Certains ont bien grandi
Le lieu a également été créé pour toutes les personnes qui adorent les chats et ne peuvent en avoir à leur domicile. «C’est du travail. Il faut s’occuper des clients et des chats. En outre, les croquettes, les litières et les frais de vétérinaire sont des charges fixes que d’autres patrons de bars n’ont pas. Cela pèse surtout actuellement alors que nous n’avons pas travaillé pendant plus de deux mois», note le jeune homme. Le Covid-19 est passé par là. Des aménagements ont dû être réalisés comme dans tous les établissements du secteur de la restauration. «Cela va nous impacter financièrement, peut-être plus que les autres établissements», reconnaît Mehdi Mimèche.

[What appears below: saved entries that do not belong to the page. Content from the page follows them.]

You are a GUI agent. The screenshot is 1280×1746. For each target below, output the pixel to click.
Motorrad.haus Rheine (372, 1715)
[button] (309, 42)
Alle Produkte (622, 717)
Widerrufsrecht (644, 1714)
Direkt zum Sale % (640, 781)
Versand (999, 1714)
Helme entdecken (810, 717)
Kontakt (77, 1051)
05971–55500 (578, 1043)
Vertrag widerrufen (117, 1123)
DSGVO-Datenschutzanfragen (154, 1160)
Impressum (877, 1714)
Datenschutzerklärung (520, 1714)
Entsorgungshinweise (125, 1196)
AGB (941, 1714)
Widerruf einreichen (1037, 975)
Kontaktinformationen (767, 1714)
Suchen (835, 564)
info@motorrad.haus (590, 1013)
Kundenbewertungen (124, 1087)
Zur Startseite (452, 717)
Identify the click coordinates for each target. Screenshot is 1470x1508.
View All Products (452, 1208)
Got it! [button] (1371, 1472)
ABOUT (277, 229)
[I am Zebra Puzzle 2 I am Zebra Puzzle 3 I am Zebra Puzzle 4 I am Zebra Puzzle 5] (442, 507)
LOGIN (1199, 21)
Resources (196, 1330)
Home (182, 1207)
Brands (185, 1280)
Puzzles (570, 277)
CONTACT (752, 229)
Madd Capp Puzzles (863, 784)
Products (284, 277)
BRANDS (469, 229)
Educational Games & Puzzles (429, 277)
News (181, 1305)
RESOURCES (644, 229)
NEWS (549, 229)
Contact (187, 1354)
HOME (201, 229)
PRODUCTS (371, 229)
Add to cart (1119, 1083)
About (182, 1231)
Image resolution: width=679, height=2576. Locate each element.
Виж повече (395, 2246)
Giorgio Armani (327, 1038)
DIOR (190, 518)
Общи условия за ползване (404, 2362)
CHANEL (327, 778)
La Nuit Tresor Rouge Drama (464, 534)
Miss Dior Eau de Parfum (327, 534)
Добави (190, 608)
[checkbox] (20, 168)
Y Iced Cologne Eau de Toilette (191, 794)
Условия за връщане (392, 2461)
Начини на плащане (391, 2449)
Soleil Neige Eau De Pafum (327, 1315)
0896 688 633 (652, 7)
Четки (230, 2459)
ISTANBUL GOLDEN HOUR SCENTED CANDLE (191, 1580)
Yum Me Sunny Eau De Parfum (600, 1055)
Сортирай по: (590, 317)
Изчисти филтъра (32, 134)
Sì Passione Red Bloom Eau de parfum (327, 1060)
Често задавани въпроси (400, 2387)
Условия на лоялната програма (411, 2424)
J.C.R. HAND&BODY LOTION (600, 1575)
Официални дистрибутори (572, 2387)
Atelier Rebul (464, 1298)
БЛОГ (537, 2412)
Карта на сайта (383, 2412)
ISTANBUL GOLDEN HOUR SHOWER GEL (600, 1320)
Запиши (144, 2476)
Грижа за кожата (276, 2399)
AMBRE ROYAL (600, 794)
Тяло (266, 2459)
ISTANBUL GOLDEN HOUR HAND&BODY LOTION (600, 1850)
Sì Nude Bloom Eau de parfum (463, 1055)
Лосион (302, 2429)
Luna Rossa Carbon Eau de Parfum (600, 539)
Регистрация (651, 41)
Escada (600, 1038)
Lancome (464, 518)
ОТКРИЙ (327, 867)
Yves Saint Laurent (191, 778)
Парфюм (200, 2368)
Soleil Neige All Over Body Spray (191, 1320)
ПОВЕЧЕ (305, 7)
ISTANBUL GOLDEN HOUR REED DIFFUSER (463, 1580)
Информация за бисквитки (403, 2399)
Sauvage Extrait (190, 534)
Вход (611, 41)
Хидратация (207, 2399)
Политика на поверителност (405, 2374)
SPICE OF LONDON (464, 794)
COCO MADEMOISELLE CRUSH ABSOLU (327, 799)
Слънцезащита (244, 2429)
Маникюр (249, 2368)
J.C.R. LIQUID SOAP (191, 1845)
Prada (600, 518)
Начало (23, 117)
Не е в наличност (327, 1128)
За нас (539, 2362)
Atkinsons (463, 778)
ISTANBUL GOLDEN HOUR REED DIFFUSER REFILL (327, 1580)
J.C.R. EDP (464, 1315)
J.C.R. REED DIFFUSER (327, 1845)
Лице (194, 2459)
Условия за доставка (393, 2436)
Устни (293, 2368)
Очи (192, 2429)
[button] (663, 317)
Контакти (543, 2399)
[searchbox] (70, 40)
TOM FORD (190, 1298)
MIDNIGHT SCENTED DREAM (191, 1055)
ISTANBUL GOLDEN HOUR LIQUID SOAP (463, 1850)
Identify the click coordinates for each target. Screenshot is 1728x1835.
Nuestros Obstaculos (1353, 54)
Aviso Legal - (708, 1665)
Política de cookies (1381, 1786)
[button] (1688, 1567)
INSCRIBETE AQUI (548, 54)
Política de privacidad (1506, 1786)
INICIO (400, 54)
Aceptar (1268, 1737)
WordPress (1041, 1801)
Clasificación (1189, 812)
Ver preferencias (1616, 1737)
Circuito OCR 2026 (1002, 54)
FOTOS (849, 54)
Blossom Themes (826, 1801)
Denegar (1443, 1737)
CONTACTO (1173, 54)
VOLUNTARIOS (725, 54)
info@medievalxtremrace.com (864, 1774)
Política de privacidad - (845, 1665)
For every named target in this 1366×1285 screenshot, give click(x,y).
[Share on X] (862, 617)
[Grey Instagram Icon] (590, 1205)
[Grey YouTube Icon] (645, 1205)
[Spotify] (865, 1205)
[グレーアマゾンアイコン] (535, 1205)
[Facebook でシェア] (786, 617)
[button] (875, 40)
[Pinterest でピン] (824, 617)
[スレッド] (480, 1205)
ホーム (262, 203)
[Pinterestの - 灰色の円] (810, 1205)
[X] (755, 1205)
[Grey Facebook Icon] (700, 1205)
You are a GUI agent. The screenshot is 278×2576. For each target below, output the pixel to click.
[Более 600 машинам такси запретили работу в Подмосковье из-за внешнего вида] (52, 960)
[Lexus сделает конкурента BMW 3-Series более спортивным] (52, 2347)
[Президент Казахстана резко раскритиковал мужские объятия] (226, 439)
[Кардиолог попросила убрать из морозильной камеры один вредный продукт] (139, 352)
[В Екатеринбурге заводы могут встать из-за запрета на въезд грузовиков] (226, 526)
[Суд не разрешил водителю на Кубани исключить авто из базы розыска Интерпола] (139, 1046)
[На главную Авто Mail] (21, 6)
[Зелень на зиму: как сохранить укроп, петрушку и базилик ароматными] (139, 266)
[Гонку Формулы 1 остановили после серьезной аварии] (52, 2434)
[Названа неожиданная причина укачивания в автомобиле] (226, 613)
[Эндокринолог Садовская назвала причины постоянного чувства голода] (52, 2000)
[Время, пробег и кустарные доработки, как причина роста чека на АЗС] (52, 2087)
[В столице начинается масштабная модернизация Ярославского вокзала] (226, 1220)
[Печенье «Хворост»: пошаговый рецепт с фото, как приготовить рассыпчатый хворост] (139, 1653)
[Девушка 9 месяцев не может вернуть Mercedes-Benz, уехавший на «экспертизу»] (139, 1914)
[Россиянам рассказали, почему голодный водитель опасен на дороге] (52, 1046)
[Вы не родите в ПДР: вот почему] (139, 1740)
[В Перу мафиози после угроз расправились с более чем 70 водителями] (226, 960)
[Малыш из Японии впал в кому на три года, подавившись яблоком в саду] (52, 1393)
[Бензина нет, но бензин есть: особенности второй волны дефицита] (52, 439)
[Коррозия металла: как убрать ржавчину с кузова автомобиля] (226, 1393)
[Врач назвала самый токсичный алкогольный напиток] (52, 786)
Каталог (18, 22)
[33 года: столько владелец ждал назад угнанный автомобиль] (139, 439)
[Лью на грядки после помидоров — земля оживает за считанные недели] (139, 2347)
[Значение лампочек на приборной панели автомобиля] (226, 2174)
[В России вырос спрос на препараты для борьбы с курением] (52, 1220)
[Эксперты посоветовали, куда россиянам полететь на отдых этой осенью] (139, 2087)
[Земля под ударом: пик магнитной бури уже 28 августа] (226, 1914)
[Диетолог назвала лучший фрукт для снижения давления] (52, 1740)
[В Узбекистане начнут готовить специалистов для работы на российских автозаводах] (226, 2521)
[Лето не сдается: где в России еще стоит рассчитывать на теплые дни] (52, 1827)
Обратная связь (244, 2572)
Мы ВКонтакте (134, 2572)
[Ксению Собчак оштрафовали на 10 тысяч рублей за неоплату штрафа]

Les chats qui ont passé la période du confinement chez Mehdi et ses associés, ont repris doucement leurs marques. Quelques conflits éclatent encore parfois pour des questions de dominants et de dominés ou de droits de passage, mais la situation revient à la normale. «Nous les avons réintégrés une semaine avant l’ouverture pour qu’ils se réhabituent au lieu et au groupe, indique Mehdi Mimèche. Les plus jeunes sont passés d’adolescents à adultes en quelques semaines. Leurs odeurs changent et cela déstabilise l’équilibre du groupe. Ils ont dû revoir toute la hiérarchie du groupe.» Les félins ont repris possession de leur royaume et s’attellent l’air de rien et avec nonchalance à reconquérir les cœurs des clients.